== AVAILABLE DATA ==

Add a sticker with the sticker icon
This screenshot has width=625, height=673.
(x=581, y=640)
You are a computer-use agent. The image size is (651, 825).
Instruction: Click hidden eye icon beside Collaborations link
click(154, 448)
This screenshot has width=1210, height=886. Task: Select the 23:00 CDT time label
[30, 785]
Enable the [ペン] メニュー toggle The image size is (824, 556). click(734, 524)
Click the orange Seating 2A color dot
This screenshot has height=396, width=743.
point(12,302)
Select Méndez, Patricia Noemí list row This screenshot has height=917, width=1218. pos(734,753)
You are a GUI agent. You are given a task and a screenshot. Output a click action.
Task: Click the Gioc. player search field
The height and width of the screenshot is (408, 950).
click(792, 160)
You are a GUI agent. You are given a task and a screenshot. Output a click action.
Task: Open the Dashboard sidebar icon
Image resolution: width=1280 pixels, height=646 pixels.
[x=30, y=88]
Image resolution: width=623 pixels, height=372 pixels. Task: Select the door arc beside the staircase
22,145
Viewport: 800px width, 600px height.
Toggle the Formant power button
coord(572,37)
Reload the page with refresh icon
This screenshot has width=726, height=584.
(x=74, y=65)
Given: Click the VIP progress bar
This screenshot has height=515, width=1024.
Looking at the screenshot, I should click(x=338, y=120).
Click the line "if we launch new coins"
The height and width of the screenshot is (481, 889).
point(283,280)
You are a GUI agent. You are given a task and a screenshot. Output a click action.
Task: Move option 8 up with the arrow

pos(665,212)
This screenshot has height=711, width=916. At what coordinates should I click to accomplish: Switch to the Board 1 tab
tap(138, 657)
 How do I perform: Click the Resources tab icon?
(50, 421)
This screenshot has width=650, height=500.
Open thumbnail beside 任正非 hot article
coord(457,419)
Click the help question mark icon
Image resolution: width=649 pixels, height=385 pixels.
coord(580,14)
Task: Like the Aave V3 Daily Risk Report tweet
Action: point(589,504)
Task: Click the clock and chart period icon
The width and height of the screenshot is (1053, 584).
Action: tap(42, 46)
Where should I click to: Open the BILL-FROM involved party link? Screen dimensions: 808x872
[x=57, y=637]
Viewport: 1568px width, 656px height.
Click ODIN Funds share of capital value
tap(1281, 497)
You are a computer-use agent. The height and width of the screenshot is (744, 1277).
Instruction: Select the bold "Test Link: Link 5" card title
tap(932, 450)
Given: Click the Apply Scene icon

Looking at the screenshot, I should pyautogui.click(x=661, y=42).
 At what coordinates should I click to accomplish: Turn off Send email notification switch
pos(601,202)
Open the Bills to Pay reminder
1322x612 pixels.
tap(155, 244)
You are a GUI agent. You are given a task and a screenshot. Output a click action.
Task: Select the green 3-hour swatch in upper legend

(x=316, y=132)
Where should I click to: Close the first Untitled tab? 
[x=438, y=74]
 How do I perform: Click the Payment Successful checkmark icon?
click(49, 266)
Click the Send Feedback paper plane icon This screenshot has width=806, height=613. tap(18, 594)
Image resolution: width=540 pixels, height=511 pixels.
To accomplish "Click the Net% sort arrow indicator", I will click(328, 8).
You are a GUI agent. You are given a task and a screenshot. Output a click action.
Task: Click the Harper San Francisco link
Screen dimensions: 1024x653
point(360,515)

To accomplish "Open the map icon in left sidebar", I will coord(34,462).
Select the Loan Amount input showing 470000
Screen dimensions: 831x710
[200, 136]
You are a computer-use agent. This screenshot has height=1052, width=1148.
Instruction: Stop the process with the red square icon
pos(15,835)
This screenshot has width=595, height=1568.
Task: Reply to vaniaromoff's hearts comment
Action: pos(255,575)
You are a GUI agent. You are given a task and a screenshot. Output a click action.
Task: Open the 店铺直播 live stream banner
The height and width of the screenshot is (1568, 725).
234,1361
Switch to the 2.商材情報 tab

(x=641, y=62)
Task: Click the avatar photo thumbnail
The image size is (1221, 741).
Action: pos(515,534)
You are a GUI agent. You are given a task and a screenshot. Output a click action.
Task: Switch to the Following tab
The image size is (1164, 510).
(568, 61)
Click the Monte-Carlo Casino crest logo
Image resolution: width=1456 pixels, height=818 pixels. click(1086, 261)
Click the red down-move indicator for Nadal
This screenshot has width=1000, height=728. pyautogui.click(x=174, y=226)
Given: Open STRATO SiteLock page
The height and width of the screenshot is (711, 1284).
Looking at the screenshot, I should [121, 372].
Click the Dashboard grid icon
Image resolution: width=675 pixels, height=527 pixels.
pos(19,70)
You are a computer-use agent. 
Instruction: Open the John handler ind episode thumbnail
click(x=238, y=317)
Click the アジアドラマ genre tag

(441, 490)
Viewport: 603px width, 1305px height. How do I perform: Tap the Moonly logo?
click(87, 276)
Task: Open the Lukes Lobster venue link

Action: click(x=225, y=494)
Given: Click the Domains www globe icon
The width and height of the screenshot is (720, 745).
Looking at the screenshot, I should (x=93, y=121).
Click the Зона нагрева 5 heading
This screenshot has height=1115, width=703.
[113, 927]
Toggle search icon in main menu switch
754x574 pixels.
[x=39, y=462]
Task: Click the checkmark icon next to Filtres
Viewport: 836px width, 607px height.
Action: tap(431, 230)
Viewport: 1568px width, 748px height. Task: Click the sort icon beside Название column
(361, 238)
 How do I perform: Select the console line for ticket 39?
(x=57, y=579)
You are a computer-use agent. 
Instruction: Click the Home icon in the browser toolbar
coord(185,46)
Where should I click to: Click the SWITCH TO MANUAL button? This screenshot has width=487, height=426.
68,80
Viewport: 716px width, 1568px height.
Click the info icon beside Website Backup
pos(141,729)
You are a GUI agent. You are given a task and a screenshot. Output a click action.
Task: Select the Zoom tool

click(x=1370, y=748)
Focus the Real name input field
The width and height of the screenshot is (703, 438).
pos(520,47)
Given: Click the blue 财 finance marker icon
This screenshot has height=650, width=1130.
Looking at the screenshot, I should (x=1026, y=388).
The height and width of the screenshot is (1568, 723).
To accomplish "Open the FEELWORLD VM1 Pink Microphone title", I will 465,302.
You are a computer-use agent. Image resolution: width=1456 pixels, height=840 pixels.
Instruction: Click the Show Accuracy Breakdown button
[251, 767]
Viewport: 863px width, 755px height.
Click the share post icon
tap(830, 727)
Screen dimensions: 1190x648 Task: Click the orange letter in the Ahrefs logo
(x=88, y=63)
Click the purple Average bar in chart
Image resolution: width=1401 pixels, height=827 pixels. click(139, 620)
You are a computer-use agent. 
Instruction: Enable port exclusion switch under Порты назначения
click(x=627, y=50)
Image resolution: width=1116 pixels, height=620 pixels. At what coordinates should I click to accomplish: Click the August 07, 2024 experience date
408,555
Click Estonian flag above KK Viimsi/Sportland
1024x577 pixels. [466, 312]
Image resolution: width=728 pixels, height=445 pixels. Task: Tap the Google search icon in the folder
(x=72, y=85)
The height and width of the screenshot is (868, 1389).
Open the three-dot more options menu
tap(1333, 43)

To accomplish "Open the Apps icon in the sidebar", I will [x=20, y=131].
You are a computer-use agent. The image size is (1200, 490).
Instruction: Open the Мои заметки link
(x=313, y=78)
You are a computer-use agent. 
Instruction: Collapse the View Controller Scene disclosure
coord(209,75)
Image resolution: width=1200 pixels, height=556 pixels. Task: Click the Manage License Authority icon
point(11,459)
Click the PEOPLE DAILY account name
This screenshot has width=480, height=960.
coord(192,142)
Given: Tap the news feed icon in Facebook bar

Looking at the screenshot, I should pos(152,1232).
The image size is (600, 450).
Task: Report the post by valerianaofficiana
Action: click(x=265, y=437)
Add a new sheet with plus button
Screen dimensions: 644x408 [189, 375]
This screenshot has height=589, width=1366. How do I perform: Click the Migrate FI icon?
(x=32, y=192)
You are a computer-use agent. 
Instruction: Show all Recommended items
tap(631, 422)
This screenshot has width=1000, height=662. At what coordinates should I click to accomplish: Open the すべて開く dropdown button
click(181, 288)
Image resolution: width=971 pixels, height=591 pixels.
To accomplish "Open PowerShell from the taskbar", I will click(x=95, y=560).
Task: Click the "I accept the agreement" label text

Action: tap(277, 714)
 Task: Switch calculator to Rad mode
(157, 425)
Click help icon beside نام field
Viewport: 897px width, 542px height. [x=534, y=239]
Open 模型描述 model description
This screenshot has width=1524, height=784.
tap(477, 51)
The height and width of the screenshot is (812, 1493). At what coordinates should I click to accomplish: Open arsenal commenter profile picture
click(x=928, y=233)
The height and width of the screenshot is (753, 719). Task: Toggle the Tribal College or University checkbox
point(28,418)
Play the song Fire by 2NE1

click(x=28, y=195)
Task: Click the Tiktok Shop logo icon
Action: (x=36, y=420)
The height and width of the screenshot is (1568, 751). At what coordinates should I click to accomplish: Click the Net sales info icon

===

* **TASK PROMPT**
What lines in the listing include the string "page"? Copy them out.

* **EXERCISE OUTPUT**
Reload the page with refresh icon
Given: Open STRATO SiteLock page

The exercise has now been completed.